MEC helps close racial gap in swimming

As the school year begins, Medgar Evers College (MEC) says it is making a splash.

The Crown Heights, Brooklyn college’s gorgeous, 25-yard, five-lane pool is helping close the racial gap in swimming, said MEC in a statement.

According to Felicia R. Lee, MEC’s director of news and information, in the United States, 70 percent of African-American and 60 percent of Hispanic children cannot swim or swim poorly, as widely noted by the media recently in the wake of the success of Simone Manuel.

Lee noted that Manuel’s victory in the 100-meter freestyle in the Olympics made her the first African-American woman to win a gold medal for individual swimming.

“The racial gap is partly explained by a lack of access to pools for African-Americans and a history of segregated pools and beaches,” Lee said.

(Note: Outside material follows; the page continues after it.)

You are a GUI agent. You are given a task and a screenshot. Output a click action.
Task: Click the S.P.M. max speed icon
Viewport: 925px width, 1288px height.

“People don’t know how to swim when they don’t have access to pools,” said Rene Bostic, MEC’s Director of Athletics. “Our pool is available for rentals. We would like to see our community take advantage of it. There are not a lot of pools around that are centrally located like we are.”

But Lee said MEC, a predominantly black institution, is already doing its part to increase the number of people of color in the water.

The college is located in the mostly African-American and Jewish neighborhood of Crown Heights, where children of all colors flock to the classes taught in the MEC pool by Imagine Swimming, she said.

Lee said the company rents the pool from MEC, and that the pool is also utilized by MEC staff, faculty and students.